Bishop Firearms: 458 SOCOM Lever Action Rifle
BY Herschel Smith4 years, 10 months ago
The Bishop Ammunition and Firearms 458 SOCOM 1895 GBL Lever Action chambered in 458 SOCOM comes with all the foregoing plus additional features other manufacturers charge extra for and now joins our line up in 458 SOCOM with our 458 SOCOM Hunter Bolt Action and the AR458 SOCOM Rifle. The 458 SOCOM 1895 GBL Lever Action was designed specifically for those situations where an AR-15 rifle is either not permitted for hunting while riding the range hunting feral hogs, or for those that want something completely different.
It’s a nice looking and powerful gun, but my question would be why? When the lever guns at Big Horn Armory are available, what is the hoped customer base for this gun?
Hold your breath. MSRP = $2,999.99.
I understand. They’ve got to get their R&D money back out of this. The ammo will be expensive though, just like the gun. Let me know if any readers get one. You can do a review of it.
On January 13, 2020 at 10:45 pm, George 1 said:
No doubt it is an awesome round but it looks to me, and I could be very wrong, that the main advantage for the 458 Socom over something like the 45 -70 is that it will fit in magazines about the size of an ar15 mag. If you go to a lever platform I am not sure you gain anything much over the old 45-70. Maybe ammo capacity in the tube?
Those that know, I would appreciate being educated on the subject.
On January 13, 2020 at 11:54 pm, BRVTVS said:
What R&D costs can it have? Does buying a set of chamber reamers constitute R&D? Otherwise, I think Marlin did most of the R&D for it over 100 years ago.
On January 14, 2020 at 2:19 am, Dan said:
Another “solution” in search of a problem. And a very overpriced solution at that.
On January 14, 2020 at 8:18 am, Fred said:
At 3 grand, why indeed.
On January 14, 2020 at 11:00 am, TRX said:
I’m not seeing any advantage of the SOCOM over the .45-70. The difference in length isn’t going to buy you another round in a tube mag, and the .45-70 feeds fine from a box mag; the Remington-Lee solved that problem in 1873. (James Paris Lee invented the box magazine and the .45-70 was the first production implementation of his patent, so when someone babbles about rimmed cartridges not feeding from box magazines, tell them to STFU)
There have been leverguns that fed from box mags, most notably the Winchester 95, but that was a single-stack design. You’re not going to put an AR magazine in any existing levergun without a wider receiver, which would be beaucoup buckaroonies.

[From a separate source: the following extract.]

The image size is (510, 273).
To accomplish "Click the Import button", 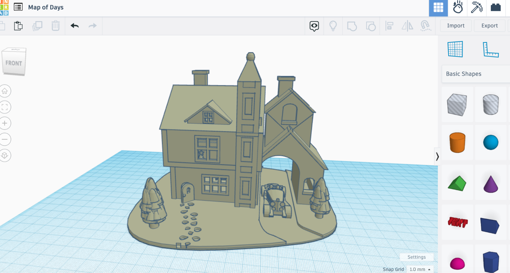I will [456, 26].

On the other hand, leverguns are expensive, and $3K is only a middlin’ price for a custom levergun, same as a 1911.
On January 27, 2020 at 12:07 am, DBishop said:
This lever was made primarily to do some thing that hadn’t been done in 458 SOCOM. 80% of the internals of the action have been changed. The barrel is EV-five match grade, and of course, there is that big break on the end to control recoil. It is much, much more than just a set a reamers. We’ve taken the uncontrolled feed Of a marlin 1895, which cannot feed rebated rim cartridges without jamming, and changed it to the controlled feed necessary for rebated rim cartridges. Without doing that, this whole venture doesn’t work. As a consequence of doing that, this rifle can be laid flat on the bench sideways, loaded and chambered without jamming. Remington doesn’t know how we did that. But we did it all day long at Range Day before Shot. We dumped the Marlin trigger for a Happy trigger, and solved the problem of cartridges of multiple overall lengths, common to tube fed levers. The 45-70 is limited to one cartridge overall length. The 458 SOCOM 1895 Can accommodate the entire range from 1.94 to 2.25. We shot 500 rounds out at Range Day before Shot Show through that rifle. And we didn’t stop to clean it until the end of the day.. We have customers with this already, Who are loving it. it comes in a locking hard case, not a cardboard box. Although, you can save $160 or so by just having it shipped in the marlin 1895 box it came to us in. If it’s not for you, that’s fine. But it is for some people.
On January 27, 2020 at 12:10 am, DBishop said:
This rifle will hold 6 to 8 rounds of 458 SOCOM, depending on the case overall length of the round used. It is designed so you can be shooting 400 grain Speer FNSP and then decide to shoot 600 grain subsonic ammunition about 10-15 minutes later.